Books

08.21.14

Motherless Daughters and Parentless Parents Trek to the Andes to Aid Orphans

Two authors led 16 of their readers on an arduous, life-changing journey to help the residents of a Peruvian orphanage high in the Andes.

When author Hope Edelman and I started planning a trip that would take 16 of our readers to Peru to work in an orphanage and hike the Andes, we ignored concerns about bringing together a group of women who didn’t know each other and convinced ourselves it was a great idea. Our confidence bubbled up partly because our readers share an important bond that links them to each other and us: We’ve all lost our mothers, and many of us have lost our fathers, too. It also seemed like an exciting way to celebrate the 20th anniversary of Hope’s pioneering book, Motherless Daughters. But mostly, we just took an enormous leap of faith.

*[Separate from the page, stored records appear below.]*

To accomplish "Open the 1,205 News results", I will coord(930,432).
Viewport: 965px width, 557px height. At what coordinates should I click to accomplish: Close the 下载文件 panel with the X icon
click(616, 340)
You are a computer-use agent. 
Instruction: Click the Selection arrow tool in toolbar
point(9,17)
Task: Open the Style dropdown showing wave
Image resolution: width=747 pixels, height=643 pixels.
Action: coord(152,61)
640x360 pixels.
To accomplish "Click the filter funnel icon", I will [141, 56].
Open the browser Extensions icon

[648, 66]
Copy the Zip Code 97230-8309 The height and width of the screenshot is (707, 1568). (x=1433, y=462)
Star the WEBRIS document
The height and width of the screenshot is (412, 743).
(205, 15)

The experience unfolded unlike anything I expected. It was better and far more meaningful. Women from across the United States and Canada—and from as far away as Thailand and Dubai—joined us for a nearly two-week odyssey called “Turning Loss Into Service: Motherless Daughters & Parentless Parents Unite to Help Orphans in Peru.” The trip combined a challenging trekking experience—hiking as high as 15,373 feet—and doing several days of service work at the Ninos del Sol children’s home about two hours outside Cusco. Because we had no experience putting a plan like this into action, we turned the logistics over to Trekking for Kids, a nonprofit in Washington, D.C., that leads purpose-driven treks to improve the lives of orphans around the world. This was the organization’s first custom trek in its nearly 10-year history.

To earn a spot on the trip, each participant agreed to raise a minimum of $1,000 to fund critical initiatives at Ninos del Sol. In all, our group of motherless daughters and parentless parents raised $30,000—enough money to support the building of a new, sustainable greenhouse; the purchase of two vehicles to bring the children to and from school; clothing; shoes; sheets and pillowcases; dishes and cups; and a solar hot water heater, among many other necessities.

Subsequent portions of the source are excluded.